The saying in Aramaic goes “Hafach bei V’hafach bei d’Kulah bei.” Turn it over, and turn it over again, as everything is in it. If one were to study the Torah in its complete depth, one could even learn advanced calculus.
But it wasn’t God who built bridges. “Lo BaShamayim Hi.” It is not in heaven. Men and women built bridges. They used engineering. They used ingenuity. And the people who discovered these principles did not have deities directing them. They were heathens who worshipped hundreds of competing spirits—or perhaps none at all, who cares?

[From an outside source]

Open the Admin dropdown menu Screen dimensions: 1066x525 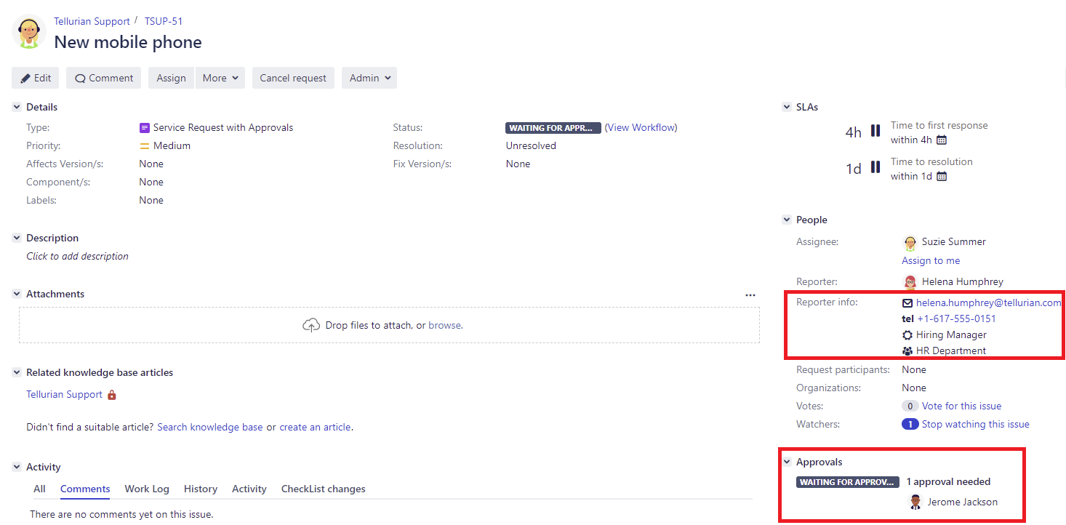(369, 78)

If I believed everything the rabbi told me, I would think that the Torah is the most sublime book in the world. What about the Bhagavid Gita, Tao Te Ching, Qur’an, Gospels, and other spiritual texts I haven’t yet read? Oh, don’t worry about them. The rabbi dabbled in Hare Krishna in the 60s….no wait, he heard George Harrison sing about it, same thing, right? I promise you, they are empty. Like the drugs that give an ephemeral high and make you crash, like the sex that causes long-term drama in the long run, and like the rock and roll that pollutes your soul, their ways are “Hevel V’rik”, vanity and empty.

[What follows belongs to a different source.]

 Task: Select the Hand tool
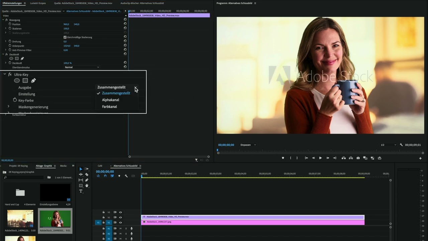coord(87,185)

But what if my beliefs are wrong? Oy, so my mind is so open, that my brains might fall out. Once in a while, I need to close my mind and just stifle my curiosity. You know what curiosity did to Catwoman? Do you have to experience a burning stove to know it hurts, or would you rather take a burn victim’s word for it?
Then why are our people such a small minority? I mean you said it. They know the emes (truth). They know we are the bearers of the true tradition of what god really wants. So why does 70%-or-so of America identify as Christian if they know it’s bullshit? Because humans crave what’s fast and what’s easy. Es is shver tsu zein a Yid; it’s hard to be a Jew. Most people can’t handle being chosen. So that makes you, eh, special! Appreciate the gift you’ve been given, born into the minority elite.
All you have to do is follow his straight derecho, and you will find that life becomes more facil…
Just look at that group of Hassidim sitting at the tish singing in unison while the Rebbe tears about his Challah with his bare hands. Listen to them mumble their prayers. Life is so simple when you all dress the same, are not allowed to watch TV, and are forbidden from engaging with American pop culture.
They had a point there. I spent a year-and-a-half being out of the loop, completely missing the years that Britney Spears, Christina Aguilera, Justin Timberlake, and Jessica Simpson began to take over the pop charts. I entered college at age 20 not knowing who Eminem was. Sure, I knew about every pop artist from 1994-98. I could recite the lyrics to most Green Day and Nirvana songs. But when I landed the plane from Israel, I didn’t know what happened to the pop charts I had forsaken for classic rock circa 1997.
He presented a belief system that made sense. Trust me. That the rabbis themselves argue a lot? Eilu V’Eilu Divrei Elohim Chayyim. These and these are the words of the living god. Even Schrodinger’s Cat would scratch its head at that one. Hillel and Shammai are simultaneously both correct, but Hillel is somehow more correct than Shammai. Unlike, say, the followers of Korach, who were only in it for their own personal glory, Hillel and Shammai were seekers of truth, and thus they both spoke the truth.
But who was Korach, and what was his problem? Oh yeah, you mean the man who was not impressed with the nepotism in Moses’ leadership? The man who wanted a democratically elected leader? Or was he just jealous of Moses? Well, the Torah says he was bad, so fuck it, he was bad. Don’t mourn for Korach. His sons became prolific psalmists. But Korach is bad, mmm-kay?
I wanted to be one of the happy people. I wasn’t. I couldn’t pray 3 times a day. I couldn’t give up my classic rock. I couldn’t give up wearing colored shirts. I couldn’t give up science.
The subtext—I was defective. Anyone who opens for Hashem the eye of a needle will have His kingdom opened up for them. I couldn’t give Hashem that eye of a needle. I must have been defective.
For many years, this was the subconscious narrative I told myself. My lack of emunah (faith) came from being defective.
The first step to recovery was realizing that in fact, asking questions is healthy.Only then, did the healing process begin.